* REQUIREMENT:
Only the lines from the one containing "At what coordinates" through the end of the data below should be copied, each exactly as written and with both ends kept.
BEGIN SUPPLIED DATA
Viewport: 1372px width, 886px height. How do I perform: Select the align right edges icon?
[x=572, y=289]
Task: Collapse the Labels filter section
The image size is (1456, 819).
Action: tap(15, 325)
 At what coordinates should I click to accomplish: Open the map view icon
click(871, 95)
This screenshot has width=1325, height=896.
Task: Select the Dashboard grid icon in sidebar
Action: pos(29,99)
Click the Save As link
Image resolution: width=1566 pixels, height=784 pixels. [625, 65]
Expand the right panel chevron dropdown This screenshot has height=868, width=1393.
END SUPPLIED DATA
* SOLUTION TO THIS TASK:
 At what coordinates should I click to accomplish: Open the map view icon
click(871, 95)
This screenshot has width=1325, height=896.
Task: Select the Dashboard grid icon in sidebar
Action: pos(29,99)
Click the Save As link
Image resolution: width=1566 pixels, height=784 pixels. [625, 65]
Expand the right panel chevron dropdown This screenshot has height=868, width=1393.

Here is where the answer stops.